Enhancing the Oxygen Reaction Kinetics through Compositing BaCoO3-δ with Triple Conductor BaCo0.4Fe0.4Zr0.1Y0.1O3−δ for Proton-Conducting Solid Oxide Fuel Cells

Proton conduction fuel cells (PCFCs) are emerging as a promising technology for the conversion of chemical and waste heat energy into electrical energy. However, its commercial application is often hindered by the low activity of the oxygen reduction reaction at low temperatures. In this study, a composite material consisting of BaCo0.4Fe0.4Zr0.1Y0.1O3−δ (BCFZY) and BaCoO3−δ (BCO) was synthesized to achieve a synergistic combination of proton/oxygen ion/electron triple conduction with oxygen ion/electron double conduction at a specific ratio. The utilization of the composite material led to an enhancement in conductivity and remarkable improvement in both bulk diffusion coefficient (Dchem) and the surface exchange coefficient (kchem) across all temperature ranges, effectively amplifying oxygen reaction kinetics.
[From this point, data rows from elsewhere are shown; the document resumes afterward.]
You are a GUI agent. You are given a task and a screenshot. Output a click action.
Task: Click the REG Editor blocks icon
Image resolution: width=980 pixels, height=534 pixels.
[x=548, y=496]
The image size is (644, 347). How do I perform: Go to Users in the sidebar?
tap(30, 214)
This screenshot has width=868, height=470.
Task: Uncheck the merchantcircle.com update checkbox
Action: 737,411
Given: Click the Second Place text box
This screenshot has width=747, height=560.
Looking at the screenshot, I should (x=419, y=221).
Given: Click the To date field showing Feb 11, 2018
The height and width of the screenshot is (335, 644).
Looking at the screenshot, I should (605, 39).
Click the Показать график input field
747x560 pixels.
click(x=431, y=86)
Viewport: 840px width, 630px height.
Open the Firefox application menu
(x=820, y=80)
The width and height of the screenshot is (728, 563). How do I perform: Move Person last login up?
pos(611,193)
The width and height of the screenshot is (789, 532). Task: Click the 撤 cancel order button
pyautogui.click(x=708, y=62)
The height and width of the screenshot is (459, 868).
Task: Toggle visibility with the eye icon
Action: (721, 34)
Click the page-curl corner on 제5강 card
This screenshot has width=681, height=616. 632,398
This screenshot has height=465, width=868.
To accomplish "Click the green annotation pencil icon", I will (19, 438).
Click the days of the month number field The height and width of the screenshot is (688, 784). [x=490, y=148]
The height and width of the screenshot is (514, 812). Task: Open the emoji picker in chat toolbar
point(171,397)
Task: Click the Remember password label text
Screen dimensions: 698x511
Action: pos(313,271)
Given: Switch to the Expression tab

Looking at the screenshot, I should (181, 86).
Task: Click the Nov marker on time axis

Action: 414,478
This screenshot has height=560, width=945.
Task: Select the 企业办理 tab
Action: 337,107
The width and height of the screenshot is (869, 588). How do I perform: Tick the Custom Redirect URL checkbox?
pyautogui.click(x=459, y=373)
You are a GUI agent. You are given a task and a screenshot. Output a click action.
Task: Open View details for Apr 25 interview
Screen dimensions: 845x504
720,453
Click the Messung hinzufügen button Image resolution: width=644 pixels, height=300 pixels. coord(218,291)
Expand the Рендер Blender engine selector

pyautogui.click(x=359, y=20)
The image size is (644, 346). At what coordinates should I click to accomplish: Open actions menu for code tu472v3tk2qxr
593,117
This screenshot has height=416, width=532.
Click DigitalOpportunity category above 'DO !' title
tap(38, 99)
Furthermore, the BCFZY-BCO electrode demonstrated a remarkable enhancement in peak power density, increasing from 820 mW cm–2 to an impressive 1161 mW cm–2 at 650 °C. The integration of BCFZY and BCO presents an effective strategy for PCFCs, significantly improving overall cell performance and oxygen reaction kinetics through the synergistic effects of the composite materials.